Create a Separate Account
When it comes to savings, out of sight and out of mind means less chance you’ll use the cash for non-emergency purposes. Open a separate account dedicated to this fund. A high-yield savings or money market account is a good bet — both have slightly higher returns than a normal savings account and can still be liquidated quickly if you need the money. This account should not also be used for “fun” savings like vacations or a wedding.
Dial in Your Budget
Learning how to work savings into your budget can feel overwhelming, especially if you already live paycheck to paycheck. However, you don’t have to put away hundreds of dollars every week to build your emergency fund or meet other savings goals — a few dollars here and there, and some smart cuts to your discretionary spending, will do the trick.
“Go Kon-Mari on your spending,” says Lauren Zangardi Haynes, a financial planner with Evolution Advisers in Richmond, VA. “Any extra cash you find, even if it's only $20 bucks a month, should be automatically transferred to your savings account with each paycheck.”
Set up an automatic transfer from your paycheck to your savings account or use an app like Digit to save passively.

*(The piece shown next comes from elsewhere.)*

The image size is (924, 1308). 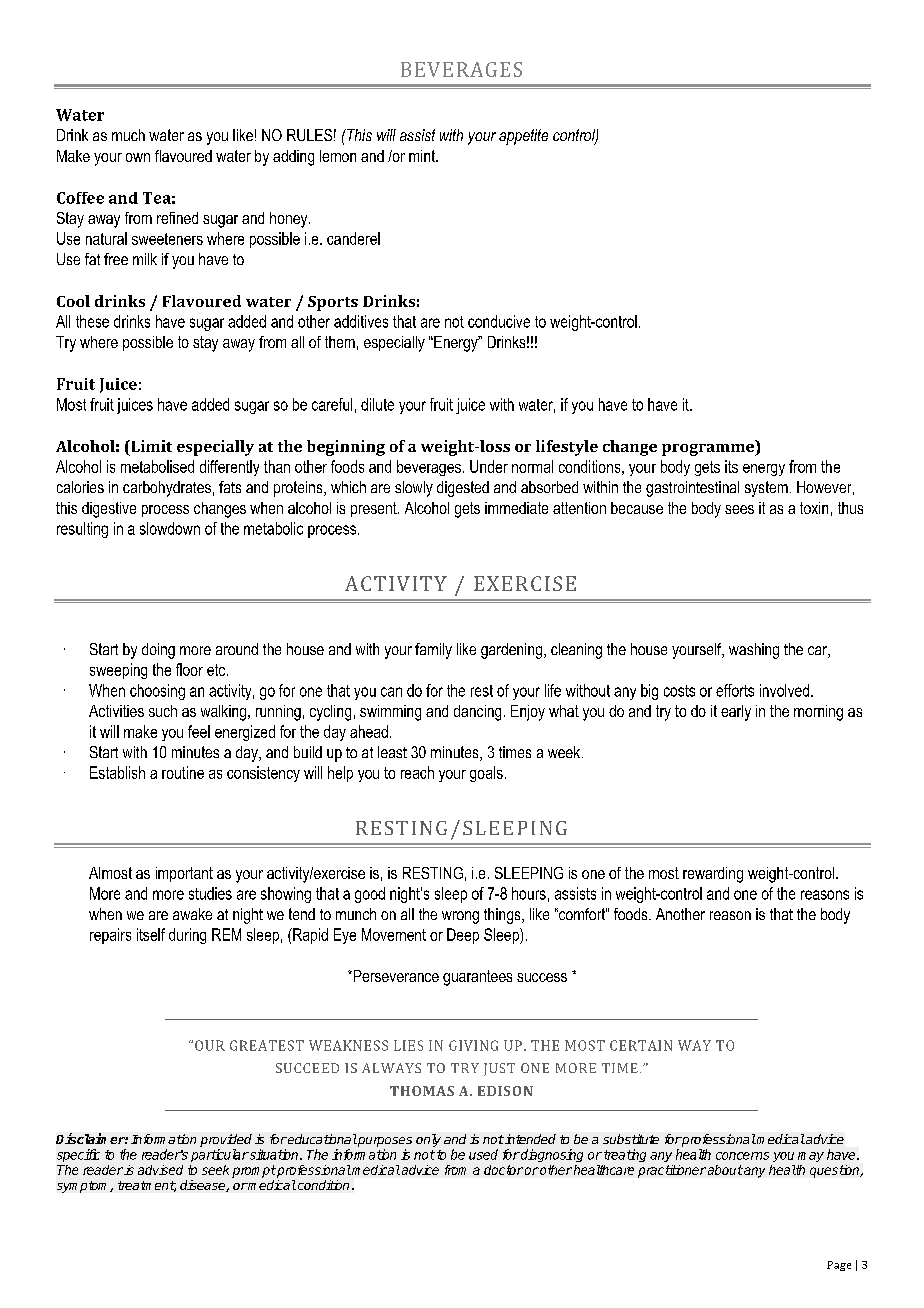 I want to click on doctor, so click(x=503, y=1170).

Identify one or two regular monthly expenses you can cut; try a no-spend week or month in which you spend only on absolute necessities; find a side hustle to bring in extra income — TaskRabbit, Airbnb, or freelance writing, for example; and deposit your entire tax refund into your emergency savings account.
Pay It Back
Don’t forget: If you dip into your emergency fund for any reason, you must pay it back. While ideally you’ll never have to use these savings, it isn’t a one-time commitment you can finish and forget about. If your financial situation changes and your living expenses increase, consider restarting automatic transfers until the fund is sufficient for your lifestyle. And, if you are able, save a little bit more upfront to account for increases in cost of living.
Do The Best You Can
It all comes back to your personal situation, says Emily Stanley, a finance expert at Business.org. If you can only save a small amount to start, do what you can. If you have significant debt to pay down, it’s OK to set aside a $1,000 cushion in your emergency fund and then focus on your other priorities, she adds.